Issu de la célèbre trilogie de séries burkinabè signée Aminata Diallo Glez (Trois hommes, un village, Trois femmes, un village, et Trois femmes, un village 2), le personnage de Ladji a profondément marqué les esprits.

Voici pourquoi ce personnage reste gravé dans la mémoire de toute une génération de téléspectateurs en Afrique francophone :

1. Le portrait hilarant du « Faux Bigot » et du profiteur

Ladji incarne à la perfection le stéréotype comique de l’homme qui se donne des airs de pieux et de sage au village pour mieux masquer ses petites manigances.

  • Avec son chapeau, son chapelet toujours en main et ses formules pseudo-religieuses, il tente en permanence de filouter le chef du village, de s’attirer les faveurs de la communauté ou de tirer profit des querelles entre les villageois.

  • Ses contradictions permanentes entre son discours moralisateur et ses actions ridicules ont offert des scènes de comédie pure devenues cultes.

2. Le choc culturel et social du village

Dans Trois femmes, un village, Ladji est au centre de la satire sociale. Face aux mutations du village, à l’arrivée de la modernité et surtout à l’émancipation des femmes de la communauté, ses réactions conservatrices et dépassées font mouche à tous les coups.

À travers ses déboires, la série abordait avec un humour décapant des thèmes très sérieux : la polygamie, la chefferie traditionnelle, la gestion des affaires du village, et la place de la femme dans la société rurale.

3. Des répliques et des mimiques gravées dans l’histoire

Ce qui a rendu Ladji si populaire, c’est aussi la performance d’acteur exceptionnelle derrière le rôle. Ses tics de langage, sa démarche théâtrale et sa capacité à passer en une seconde de l’arrogance à la supplication (quand ses mensonges sont découverts) ont inspiré toute une génération de comédiens.

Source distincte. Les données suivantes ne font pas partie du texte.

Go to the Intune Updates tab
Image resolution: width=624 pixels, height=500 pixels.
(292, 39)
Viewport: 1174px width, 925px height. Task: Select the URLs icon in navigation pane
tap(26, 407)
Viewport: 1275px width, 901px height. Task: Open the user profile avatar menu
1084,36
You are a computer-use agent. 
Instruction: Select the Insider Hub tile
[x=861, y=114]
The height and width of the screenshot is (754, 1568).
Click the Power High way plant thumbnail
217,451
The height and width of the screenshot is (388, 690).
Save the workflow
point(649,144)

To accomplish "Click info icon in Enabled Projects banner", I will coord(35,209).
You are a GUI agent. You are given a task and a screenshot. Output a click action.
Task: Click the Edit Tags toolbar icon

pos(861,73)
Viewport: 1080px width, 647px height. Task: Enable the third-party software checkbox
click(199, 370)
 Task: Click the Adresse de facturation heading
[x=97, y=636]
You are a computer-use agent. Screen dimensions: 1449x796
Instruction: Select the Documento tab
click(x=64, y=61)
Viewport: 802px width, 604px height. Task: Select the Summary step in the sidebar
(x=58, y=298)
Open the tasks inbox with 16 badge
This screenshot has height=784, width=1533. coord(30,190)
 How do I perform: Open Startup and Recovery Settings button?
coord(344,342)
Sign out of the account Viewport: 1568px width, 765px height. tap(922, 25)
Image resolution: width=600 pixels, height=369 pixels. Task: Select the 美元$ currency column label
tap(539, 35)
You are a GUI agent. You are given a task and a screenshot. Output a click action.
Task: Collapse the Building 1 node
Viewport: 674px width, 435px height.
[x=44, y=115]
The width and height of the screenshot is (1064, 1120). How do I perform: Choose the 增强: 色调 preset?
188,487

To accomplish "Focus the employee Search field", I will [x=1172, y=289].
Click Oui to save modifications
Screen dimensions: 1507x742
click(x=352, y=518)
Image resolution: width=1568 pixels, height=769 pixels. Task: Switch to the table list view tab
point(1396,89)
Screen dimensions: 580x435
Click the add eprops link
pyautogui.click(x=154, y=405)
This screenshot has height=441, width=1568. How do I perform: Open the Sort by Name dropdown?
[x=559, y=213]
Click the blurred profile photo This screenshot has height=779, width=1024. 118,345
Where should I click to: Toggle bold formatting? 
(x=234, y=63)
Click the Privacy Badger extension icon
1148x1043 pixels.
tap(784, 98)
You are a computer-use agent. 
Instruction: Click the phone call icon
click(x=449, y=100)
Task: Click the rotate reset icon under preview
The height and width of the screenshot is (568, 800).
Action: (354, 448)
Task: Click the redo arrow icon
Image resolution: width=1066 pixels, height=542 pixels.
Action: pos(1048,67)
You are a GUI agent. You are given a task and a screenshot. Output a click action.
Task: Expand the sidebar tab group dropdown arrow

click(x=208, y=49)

4. L’âge d’or des séries télévisées burkinabè

Tout comme Les Bobodioufs ou Vis-à-vis, Trois femmes, un village a bénéficié de la richesse et de la simplicité du jeu d’acteur « à la burkinabè » : un humour populaire, accessible à toutes les tranches d’âge, ancré dans le quotidien et sans vulgarité.

Chaque diffusion à la télévision nationale (RTB), sur TV5Monde ou sur les chaînes locales d’Afrique de l’Ouest était un rendez-vous familial incontournable où le personnage de Ladji déclenchait des fous rires collectifs.

En résumé : Ladji n’était pas juste un rôle comique : c’était un miroir tendu avec bienveillance aux travers de nos sociétés. Des années après la fin de la série, mentionner son nom suffit à raviver une vague de nostalgie chez tous ceux qui ont grandi devant les chefs-d’œuvre de la comédie burkinabè.